Primary LanguagePython

cs744_assignments

CS744-Assignments

Running project Python code in GCP

To run the Python scripts found in /project/ on GCP, follow these steps:

  1. Create a general purpose, N1 class, standard-1 (not shared core) instance in GCP.
  2. Under “CPU platform and GPU”, add your desired GPU.
  3. Change boot disk from default 10GB to 20GB (CUDA requires a ton of space).
  4. (Optional) Under “Management, security, disks, …” set Availability Policy -> Preemptibility to “On” (this cuts cost to ~30%, but means the instance won’t run longer than 24 hours).
  5. Click the SSH button to connect to the instance via SSH in a browser window. 🤯
  6. Run sudo apt install -y git to be able to clone our git repo.
  7. Run git clone https://github.com/kamikazekartik/cs744_assignments.git to pull down the code (log in with your GitHub credentials).
  8. Run cd cs744_assignments/project/ to get into the project directory.
  9. Run chmod +x setup_init.sh && chmod +x setup_finish.sh to make the setup scripts executable.
  10. Run ./setup_init.sh. When complete, this will terminate your SSH session for reboot (to install a kernel upgrade); click the SSH button on your instance to reconnect.
  11. Run cd cs744_assignments/project/ to get into the project directory again, and run ./setup_finish.sh to complete setup (this takes a while).

When finished, you can run the code using the bash script run_main.sh. Typical usage is going to look like nohup bash run_main.sh &. NOTE: The outputs will be written to the log file which is specified at the bottom of run_main.sh.

Running EB Ticket Code

For setting up the early_bird enviornment, run the following scripts after previous setup.

  1. Run bash ./setup_conda.sh to build miniconda3 in your home directory. When prompted, respond with Enter or yes
  2. Run bash ./setup_env.sh to setup and activate the early_bird environment.

You can always exit conda completely by running conda deactivate until the conda prompt has exited. To retrun to the EarlyBird environment, you can run ~/miniconda3/bin/activate followed by source activate early_bird.

The scripts for building and running on tickets are in the /project/Early-Bird-Tickets/ directory. From /project/Early-Bird-Tickets/, run the command bash ./scripts/vgg-fp/search.sh to find a ticket and bash ./scripts/vgg-fp/pruned.sh to prune it. Similarly, to recover the low-precision tickets, you can run bash ./scripts/vgg-lp/search.sh to get the low precision ticket and bash ./scripts/vgg-lp/pruned.sh to prune it.

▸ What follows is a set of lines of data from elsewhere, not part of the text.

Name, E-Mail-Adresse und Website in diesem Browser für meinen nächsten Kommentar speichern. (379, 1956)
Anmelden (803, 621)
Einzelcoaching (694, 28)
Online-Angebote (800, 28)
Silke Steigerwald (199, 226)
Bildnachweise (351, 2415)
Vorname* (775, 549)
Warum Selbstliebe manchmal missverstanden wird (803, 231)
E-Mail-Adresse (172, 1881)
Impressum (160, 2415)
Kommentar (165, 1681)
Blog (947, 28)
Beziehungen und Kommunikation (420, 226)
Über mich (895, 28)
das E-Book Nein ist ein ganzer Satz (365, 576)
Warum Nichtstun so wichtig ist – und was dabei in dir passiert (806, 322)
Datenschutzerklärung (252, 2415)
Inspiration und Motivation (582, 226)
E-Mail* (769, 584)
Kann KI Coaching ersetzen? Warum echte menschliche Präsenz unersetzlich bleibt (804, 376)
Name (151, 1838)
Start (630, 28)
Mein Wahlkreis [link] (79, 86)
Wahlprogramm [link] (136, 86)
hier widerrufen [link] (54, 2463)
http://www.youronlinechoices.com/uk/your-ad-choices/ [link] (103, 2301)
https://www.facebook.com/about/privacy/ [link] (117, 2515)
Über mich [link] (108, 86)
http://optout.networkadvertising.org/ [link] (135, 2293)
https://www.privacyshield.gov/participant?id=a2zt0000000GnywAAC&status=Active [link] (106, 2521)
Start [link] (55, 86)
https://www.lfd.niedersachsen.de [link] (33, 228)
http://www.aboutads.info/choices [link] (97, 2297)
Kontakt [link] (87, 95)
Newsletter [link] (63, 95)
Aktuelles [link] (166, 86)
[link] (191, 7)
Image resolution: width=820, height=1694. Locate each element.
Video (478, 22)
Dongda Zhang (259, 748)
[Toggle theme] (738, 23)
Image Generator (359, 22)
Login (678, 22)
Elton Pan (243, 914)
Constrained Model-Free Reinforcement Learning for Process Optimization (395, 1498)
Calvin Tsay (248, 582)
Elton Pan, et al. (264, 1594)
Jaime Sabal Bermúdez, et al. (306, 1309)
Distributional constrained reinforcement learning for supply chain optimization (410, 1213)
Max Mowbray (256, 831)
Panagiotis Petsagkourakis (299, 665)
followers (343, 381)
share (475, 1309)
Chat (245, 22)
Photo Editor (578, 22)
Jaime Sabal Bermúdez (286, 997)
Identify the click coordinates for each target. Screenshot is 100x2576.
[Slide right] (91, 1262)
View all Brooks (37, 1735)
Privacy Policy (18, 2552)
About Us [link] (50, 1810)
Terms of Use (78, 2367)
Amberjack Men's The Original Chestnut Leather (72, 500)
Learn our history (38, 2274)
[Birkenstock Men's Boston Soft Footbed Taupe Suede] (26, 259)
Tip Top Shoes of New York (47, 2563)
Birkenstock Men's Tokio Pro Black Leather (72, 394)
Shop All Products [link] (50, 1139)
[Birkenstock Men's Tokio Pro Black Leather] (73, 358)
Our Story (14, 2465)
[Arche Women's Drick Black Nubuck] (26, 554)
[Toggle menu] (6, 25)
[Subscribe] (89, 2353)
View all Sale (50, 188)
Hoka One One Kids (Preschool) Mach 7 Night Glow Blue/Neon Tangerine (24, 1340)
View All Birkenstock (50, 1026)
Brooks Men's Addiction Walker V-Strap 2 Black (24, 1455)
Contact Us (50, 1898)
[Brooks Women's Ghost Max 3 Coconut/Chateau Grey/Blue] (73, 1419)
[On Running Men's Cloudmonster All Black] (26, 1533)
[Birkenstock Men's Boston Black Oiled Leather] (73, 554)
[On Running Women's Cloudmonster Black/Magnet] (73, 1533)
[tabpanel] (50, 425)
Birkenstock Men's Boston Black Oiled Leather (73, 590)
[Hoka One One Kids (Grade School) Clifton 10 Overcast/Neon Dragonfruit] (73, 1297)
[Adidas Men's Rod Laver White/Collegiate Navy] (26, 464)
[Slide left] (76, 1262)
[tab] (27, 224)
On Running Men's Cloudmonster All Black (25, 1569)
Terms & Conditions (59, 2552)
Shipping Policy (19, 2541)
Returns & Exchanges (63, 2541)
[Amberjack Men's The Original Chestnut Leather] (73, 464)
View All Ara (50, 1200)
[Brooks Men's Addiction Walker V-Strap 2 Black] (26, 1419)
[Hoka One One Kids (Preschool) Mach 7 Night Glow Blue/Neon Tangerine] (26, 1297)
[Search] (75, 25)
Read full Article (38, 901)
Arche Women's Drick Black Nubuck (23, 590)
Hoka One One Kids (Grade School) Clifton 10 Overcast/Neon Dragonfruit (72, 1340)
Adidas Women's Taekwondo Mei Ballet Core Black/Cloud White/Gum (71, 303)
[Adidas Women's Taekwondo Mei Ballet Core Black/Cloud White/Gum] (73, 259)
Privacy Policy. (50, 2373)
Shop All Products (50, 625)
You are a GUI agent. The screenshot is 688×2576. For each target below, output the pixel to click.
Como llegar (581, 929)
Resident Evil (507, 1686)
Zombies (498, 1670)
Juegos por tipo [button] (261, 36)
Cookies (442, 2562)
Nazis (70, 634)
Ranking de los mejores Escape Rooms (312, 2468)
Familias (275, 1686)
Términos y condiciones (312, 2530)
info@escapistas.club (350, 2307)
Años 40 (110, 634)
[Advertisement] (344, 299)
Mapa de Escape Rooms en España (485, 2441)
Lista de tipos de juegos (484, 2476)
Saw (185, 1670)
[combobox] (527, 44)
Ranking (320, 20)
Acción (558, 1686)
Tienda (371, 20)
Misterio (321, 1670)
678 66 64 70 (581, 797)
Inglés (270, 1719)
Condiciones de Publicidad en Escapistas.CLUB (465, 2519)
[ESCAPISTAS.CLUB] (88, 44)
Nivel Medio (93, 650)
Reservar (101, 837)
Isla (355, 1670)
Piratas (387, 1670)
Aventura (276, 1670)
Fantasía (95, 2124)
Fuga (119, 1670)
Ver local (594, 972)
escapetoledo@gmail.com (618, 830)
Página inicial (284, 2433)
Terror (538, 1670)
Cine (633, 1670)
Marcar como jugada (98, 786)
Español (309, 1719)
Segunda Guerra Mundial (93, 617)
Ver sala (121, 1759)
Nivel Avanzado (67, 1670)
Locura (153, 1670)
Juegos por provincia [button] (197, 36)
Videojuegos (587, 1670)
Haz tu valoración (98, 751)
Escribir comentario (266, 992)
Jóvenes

These tickets can be called form the /project/ directory using the scripts bash run_main_eb.sh and bash run_main_eb_lp.sh.

PreResNet

To run PreResnet, you can do one of two things:

  1. Run 'non-pruned', by running run_preresnet.sh file while omitting the --pruned-model-path argument. This will train from scratch like any normal model.
  2. Run on a 'pruned' model. This can be done by first recovering the EB ticket, and then running the run_preresnet.sh script with a path to the EB ticket model .pth.tar.

If you run without EB ticket, it should just work out of the box as all other models. With EB ticket, you can generate tickets with the following familiar steps:

  1. Activate the early_bird environment (optional?)
  2. In /early_bird_tickets, run bash ./scripts/preresnet/search.sh. Note - this script will run for a fixed number of iterations (a long time), and will save out /baseline/resnet-nolp-cifar10/EB-30.pth.tar (model for 30 percent pruned) and /baseline/resnet-nolp-cifar10/EB-50.pth.tar (model for 50 percent pruned) while running. Once the desired networks have been created, you can kill the script safely.
  3. Run bash ./scripts/preresnet/prune30.sh and bash./scripts/preresnet/prune50.sh to prune and save out the pruned models.

From here, you should be able to load these models into your run_preresnet.sh model.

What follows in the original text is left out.